In queste ultime ore sui quotidiani nazionali è scoppiata la polemica contro la previsione contenuta nel Piano della Performance dell’INPS 2018-2020 di legare il premio di risultato dei medici che lavorano per l’Istituto alla revoca delle prestazioni d’invalidità civile, all’annullamento delle prestazioni dirette di malattia e alle azioni di surroga.
Sono intervenute le associazioni a tutela dei disabili, è intervenuto l’Ordine dei medici ed infine anche il Ministro della Salute ha preso le distanze da obiettivi che contrastano con la deontologia professionale dei medici. L’INPS ha replicato difendendo le scelte assunte.
E’ esploso un moto spontaneo di ripulsa nei confronti della scelta dell’Istituto guidato da Tito Boeri. Che il presidente dell’INPS sia estraneo a tutto questo è cosa impossibile visto che ha firmato la determinazione N. 24 del 13 marzo 2018 che contiene il Piano della Performance contestato in queste ore.
Tuttavia già nel 2014 la USB denunciava il tentativo di fare cassa negando il riconoscimento dell’invalidità civile, anche a seguito dell’inasprimento dei parametri per l’attribuzione del grado di disabilità e la negazione delle prestazioni, con la scusa di colpire gli abusi. Oggi in modo sfrontato l’INPS lega addirittura il premio di risultato agli obiettivi di contenimento della spesa, lanciando un messaggio inequivocabile a chi chiede prestazioni ed a chi è chiamato a riconoscerle.

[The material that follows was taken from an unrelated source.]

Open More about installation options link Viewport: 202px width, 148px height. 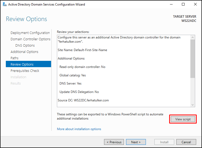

Una politica odiosa, attuata sulle spalle della parte più debole del paese. Gli obiettivi produttivi ed economici dei medici INPS elencati nel Piano della Performance devono essere immediatamente cancellati, ma questo non basta: rispetto alla disabilità bisogna agire con giustizia e sensibilità sociale evitando d’imporre un rigore avulso dai riscontri oggettivi. In nome dei risparmi di spesa non si possono negare evidenti diritti. Non sarà un caso se il numeroso contenzioso in materia d’invalidità civile si risolve spesso a vantaggio dei cittadini ricorrenti, con soccombenza delle spese legali da parte dell’INPS.